Rome has banned tourists from sitting and eating on the Trinité des Monts staircase, one of its architectural gems, on pain of salt fines. An urban police regulation, which goes back to the beginning of the summer, provides for the prohibition of settling in public places "indecently or contrary to decorum" and "sitting down while consuming food or beverages on historical, artistic, archaeological and monumental heritage ", including fountains and stairs.
Up to 400 euros fine
The key to this regulation now applied to the staircase of the Trinity Mountains, a fine of 150 euros can be increased to 400 euros in case of serious conduct, according to Italian media. Policemen whistled on Tuesday all the tourists tempted to sit on the famous steps. The staircase overlooking the Spanish Steps, one of the most famous tourist sites of the Italian capital, was reopened to the public in September 2016, after a year of work.

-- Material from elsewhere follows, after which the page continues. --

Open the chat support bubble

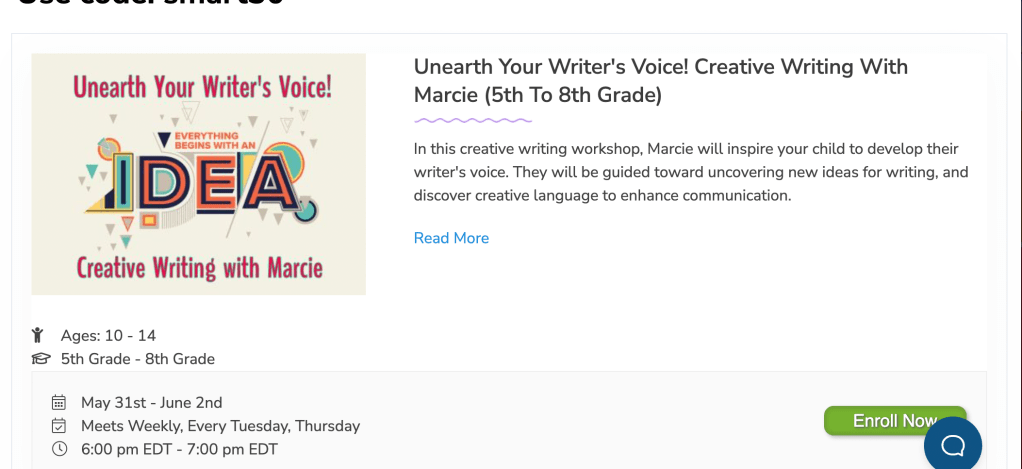[x=952, y=443]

Darkened by pollution but also stained by chewing gum and stains of wine or coffee, "La Scalinata" had regained its original whiteness. The staircase designed by the architect Francesco de Sanctis between 1723 and 1726 at the initiative of France, to which belongs the church of the Trinity of the Mountains, and composed of 135 steps on three levels, had not been restored for 20 years. After this new work, a controversy was born in Rome between supporters of a night closure, fearing the return of homeless and street vendors, and opponents.